Deaglio non limita il romanzo berlusconiano al suo lato nazionale, a una vicenda interna alla borghesia nazionale e alle sue storie criminali sin dagli anni Settanta in combutta con Cosa Nostra, ad un epifenomeno nazionale del leghismo etno-razzista nel Nord. Nel dialogo con l’economista Mario Deaglio emerge l’aspetto più interessante di un personaggio politico che oggi, pur estenuato, continua a garantire la coerenza di un sistema.

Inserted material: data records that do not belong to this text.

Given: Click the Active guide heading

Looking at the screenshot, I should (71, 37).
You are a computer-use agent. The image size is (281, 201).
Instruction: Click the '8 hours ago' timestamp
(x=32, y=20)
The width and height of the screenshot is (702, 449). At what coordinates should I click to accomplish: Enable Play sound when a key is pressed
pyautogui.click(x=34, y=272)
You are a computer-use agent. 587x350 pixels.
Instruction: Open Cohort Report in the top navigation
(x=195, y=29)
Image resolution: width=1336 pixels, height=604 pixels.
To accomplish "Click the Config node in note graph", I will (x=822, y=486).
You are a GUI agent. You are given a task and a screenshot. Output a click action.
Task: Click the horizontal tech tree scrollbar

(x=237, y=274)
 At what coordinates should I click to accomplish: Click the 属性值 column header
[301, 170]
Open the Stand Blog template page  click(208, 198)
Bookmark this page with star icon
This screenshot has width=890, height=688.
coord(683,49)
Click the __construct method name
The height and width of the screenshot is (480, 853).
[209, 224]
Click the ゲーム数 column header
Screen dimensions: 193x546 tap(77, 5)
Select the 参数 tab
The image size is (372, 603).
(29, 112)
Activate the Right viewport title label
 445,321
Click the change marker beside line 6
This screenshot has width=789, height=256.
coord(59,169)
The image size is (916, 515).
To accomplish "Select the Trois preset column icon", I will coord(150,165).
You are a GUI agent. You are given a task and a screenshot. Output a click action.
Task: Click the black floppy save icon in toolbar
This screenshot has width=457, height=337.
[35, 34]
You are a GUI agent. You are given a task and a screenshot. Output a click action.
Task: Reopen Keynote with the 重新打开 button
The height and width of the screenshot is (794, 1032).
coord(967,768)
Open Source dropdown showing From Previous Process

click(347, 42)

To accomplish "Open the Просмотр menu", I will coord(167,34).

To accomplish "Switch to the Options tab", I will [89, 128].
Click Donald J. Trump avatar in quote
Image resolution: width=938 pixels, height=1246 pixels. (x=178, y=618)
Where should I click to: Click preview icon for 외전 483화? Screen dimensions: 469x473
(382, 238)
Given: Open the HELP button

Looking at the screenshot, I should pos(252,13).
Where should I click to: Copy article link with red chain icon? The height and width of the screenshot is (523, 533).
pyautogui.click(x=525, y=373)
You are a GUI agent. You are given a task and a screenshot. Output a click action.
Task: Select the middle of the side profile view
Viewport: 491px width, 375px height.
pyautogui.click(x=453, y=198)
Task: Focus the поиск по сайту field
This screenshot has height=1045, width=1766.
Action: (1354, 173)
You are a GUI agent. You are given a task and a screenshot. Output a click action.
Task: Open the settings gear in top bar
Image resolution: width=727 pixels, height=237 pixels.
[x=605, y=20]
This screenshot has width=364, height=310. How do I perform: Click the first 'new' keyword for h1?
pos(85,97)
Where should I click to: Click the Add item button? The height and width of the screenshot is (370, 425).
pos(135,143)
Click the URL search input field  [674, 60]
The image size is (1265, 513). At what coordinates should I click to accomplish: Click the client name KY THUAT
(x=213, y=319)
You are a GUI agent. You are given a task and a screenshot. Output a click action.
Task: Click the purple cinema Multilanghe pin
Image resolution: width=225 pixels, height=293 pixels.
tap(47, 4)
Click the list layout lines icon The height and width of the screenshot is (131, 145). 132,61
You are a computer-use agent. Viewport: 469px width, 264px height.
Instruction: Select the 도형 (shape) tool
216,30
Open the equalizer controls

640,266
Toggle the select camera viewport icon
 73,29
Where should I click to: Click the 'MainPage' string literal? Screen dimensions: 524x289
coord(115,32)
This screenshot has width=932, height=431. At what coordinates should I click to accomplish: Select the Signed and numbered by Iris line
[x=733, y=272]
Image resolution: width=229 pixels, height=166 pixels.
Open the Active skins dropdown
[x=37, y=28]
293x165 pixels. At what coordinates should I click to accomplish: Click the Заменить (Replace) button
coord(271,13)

Per Mario Deaglio Berlusconi è stato l’interprete italiano di un neoliberismo tardivo e fallimentare. Egli incarna il capitalismo finanziario nelle sue attività di palazzinaro, di imprenditore mediatico, o di mediatore degli interessi delle super-potenze energetiche dalla Russia all’Azerbaijan, come fanno Blair o Schroeder. Estendendo questo ragionamento alle ultime alleanze contratte dal Pd, sembra che Renzi intenda rilevare una parte non piccola di questa eredità. Non certo diventando un imprenditore, ma provando ad accreditarsi con i mercati per gestire la crisi che Berlusconi aveva provato a negare nel 2011. In questo scambio di testimone, in cui a un pregiudicato e interdetto dai pubblici uffici è stato concesso di diventare un padre costituente, la patologia si è fatta norma fondamentale. Diventa costituzione, oltre che regola di vita. Non nelle forme adottate da Berlusconi (prostituzione minorile, corruzione, evasione fiscale e quant’altro), ma nella sua forma più vuota e trascendentale della «modernità», il più vetusto ideologema usato da Renzi e, come dimenticarlo, da D’Alema con il suo «paese normale». Farsi legge, diventare moderni, innovare, sconfiggere i passatisti difensori dell’ordine costituito e le corporazioni. Parlare al popolo. I concetti populistici agitati da Renzi sono quelli del berlusconismo, cambiati appena di segno.

In nome di cosa la sinistra è arrivata a tanto? Una spiegazione la offre Massimo Recalcati nel dialogo con Enrico Deaglio quando teorizza la «perversione». Non è solo una sindrome clinica, bensì una visione del capitalismo. Berlusconi ieri ne ha interpretato il nuovo spirito che non è più quello di Max Weber: sacrificio di sé e rinuncia al godimento immediato. Godere ora, e adesso: è la legge del capitale finanziario in nome della quale Berlusconi ha sfidato tutte le leggi dello Stato. La crisi ha imposto nel frattempo una rinnovata enfasi sulla moderazione e l’austerità. A differenza del suo alleato Renzi non può permettersi slanci illimitati, del resto non rientrano nemmeno nel suo personaggio. Renzi si limita a scrutare il cielo in attesa del ritorno della crescita, promette 80 euro per dare respiro alle famiglie, non per avventure che scalino il mondo. Qui sta forse la fine del ventennio. Ma la sinistra non ha ancora compreso l’eccesso auto-distruttivo del capitalismo. Pretende di blandirlo, addirittura di guidarlo. Farebbe meglio a diffidare della sua attuale socievolezza. Non si sa mai cosa può uscire dall’uovo del serpente.